Durant ce temps, les guerres de Gaule avaient élevé à une grande hauteur la puissance de César : dans ce grand éloignement de Rome où il se trouvait, on le croyait uniquement attaché à combattre les Belges, les Suèves et les Bretons ; mais, sans qu’on s’en doutât, il était au milieu du peuple, conduisait avec habileté les principales affaires, et minait peu à peu le crédit de Pompée. Il s’incorporait, en quelque sorte, son armée ; ce n’était pas proprement à vaincre les Barbares qu’il l’employait : ces combats étaient à ses yeux comme des chasses militaires pour endurcir les soldats, pour les rendre redoutables et invincibles. Il envoyait à Rome tout l’or et l’argent, toutes les autres dépouilles, toutes les autres richesses conquises sur tant d’ennemis ; et il les faisait servir à corrompre ceux qui pouvaient lui être utiles. Les riches présents qu’il faisait aux édiles, aux préteurs, aux consuls, à leurs femmes, lui gagnaient une foule de partisans : aussi, lorsqu’il eut repassé les Alpes, et qu’il vint hiverner à Lucques, il s’y rendit de Rome une multitude immense d’hommes et de femmes, qui accouraient à l’envi. On y comptait deux cents sénateurs, entre autres Crassus et Pompée ; et l’on voyait tous les jours à sa porte jusqu’à cent vingt faisceaux de proconsuls et de préteurs.

## DONNÉES FOURNIES
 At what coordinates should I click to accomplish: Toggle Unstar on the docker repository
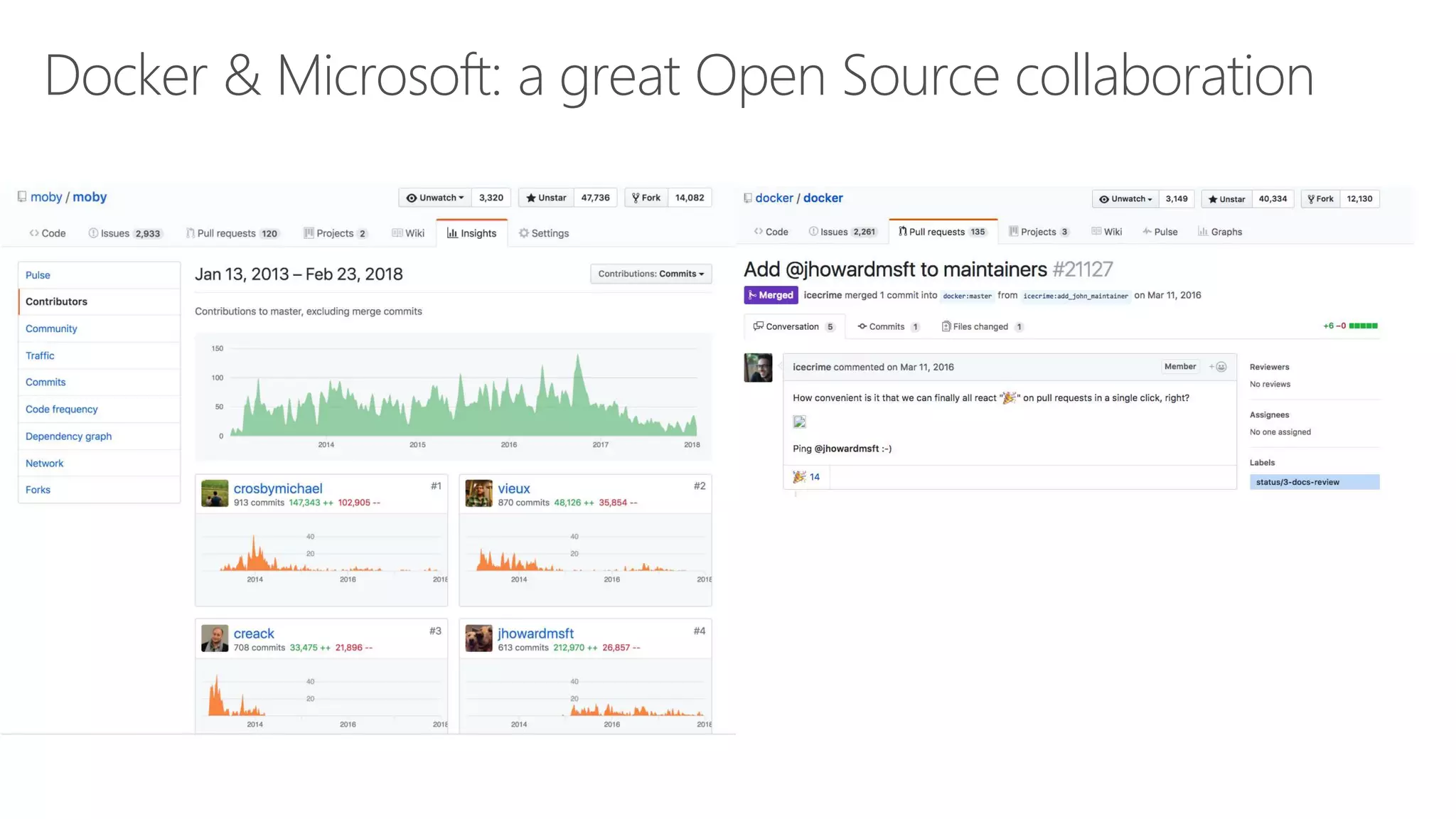[x=1226, y=199]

## CONSIGNE
D'après l'extrait sur César, combien de sénateurs se trouvaient à Lucques quand il vint y hiverner ? Ces données viennent d'une autre source que l'extrait.

## RÉPONSE COMPLÈTE
On y comptait deux cents sénateurs.